____ SUPPLIED TEXT
Would it be possible to support such a scenario and generate/place all figures in the generated document with reasonable effort?

Of course this would need some careful thought on at least the following matters:

  • How to place the figures: Will each figure have a individual node (for example each figure has it's own figure environment in latex and use \ContinuedFloat)?
  • IDs usually need to be unique. If there is an ID given which element will get it assigned or will there be a "-1" suffix e.g.?
  • How are links to the generating code handled?

Background: I'm generating a document which mainly consists of figures and pandoc-plot seems like a perfect fit to automate this. Creating the figures for one subsection is very simple in a for loop.* I can not use subplots because a combined figure would not fit on one page. (Actually, I don't even want to worry about how many pictures fit on one page when writing the input document (Markdown).) I am therefore looking for a solution which places the individual figures and let's the output processor (for example Latex) handle them floating around.

I'm aware that this is a corner case. If you think it adds too much complexity or you don't want to support multiple figures in pandoc-plot I understand and I'll look for a different solution.
________
## TASK GOAL
Answer these questions using the pandoc-plot post above:
(a) Which LaTeX command does the pandoc-plot post mention for giving each figure its own figure environment?
(b) What suffix does the post suggest as a way to keep IDs unique?
(c) According to the post, why can't the writer use subplots?
____ MATERIAL PROVIDED
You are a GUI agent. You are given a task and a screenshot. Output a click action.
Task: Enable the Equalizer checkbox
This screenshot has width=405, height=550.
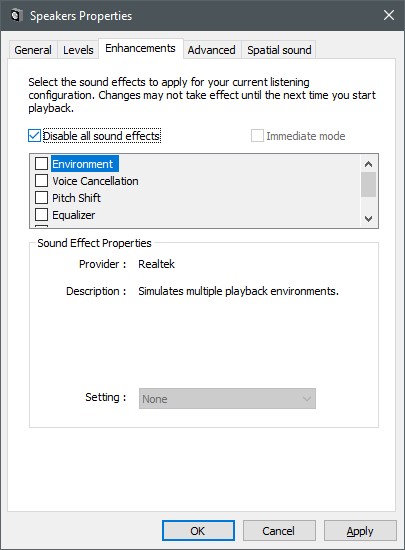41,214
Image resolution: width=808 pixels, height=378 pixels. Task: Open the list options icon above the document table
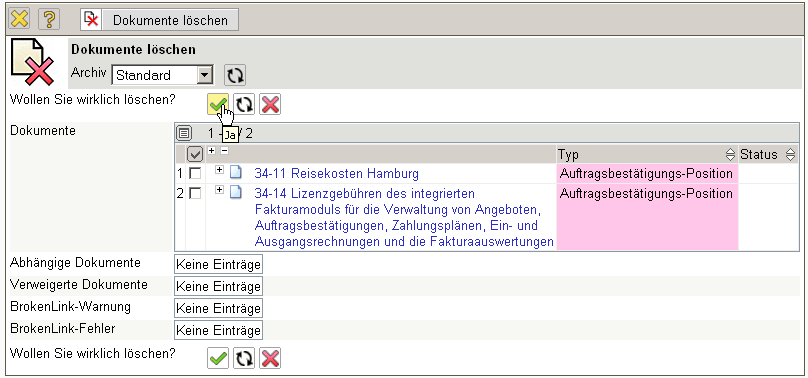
________
____ MATERIAL PROVIDED
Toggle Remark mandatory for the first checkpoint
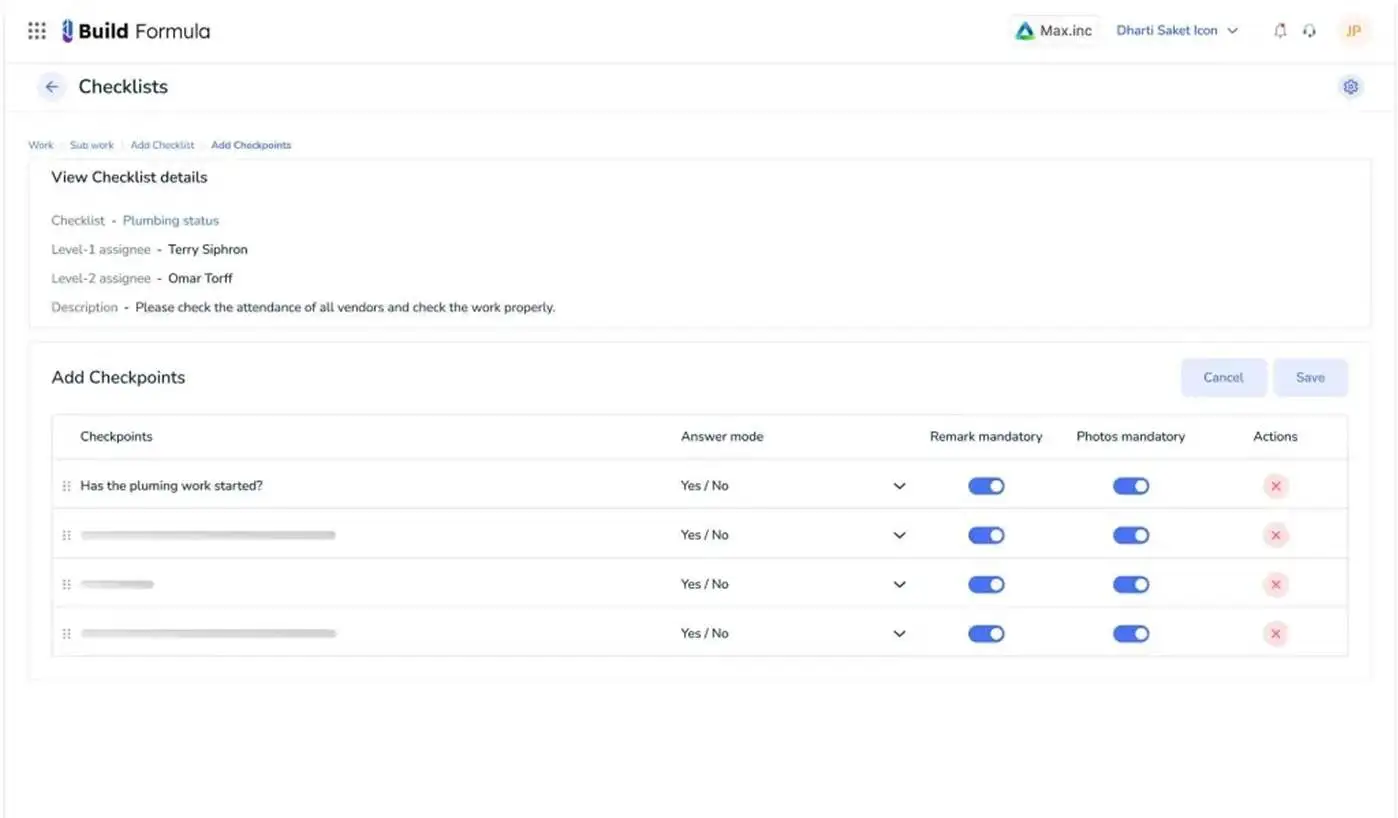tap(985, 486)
________
____ MATERIAL PROVIDED
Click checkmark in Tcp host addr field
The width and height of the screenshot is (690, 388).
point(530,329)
________
## RESULT FOR THIS TASK
(a) \ContinuedFloat
(b) "-1"
(c) A combined figure would not fit on one page.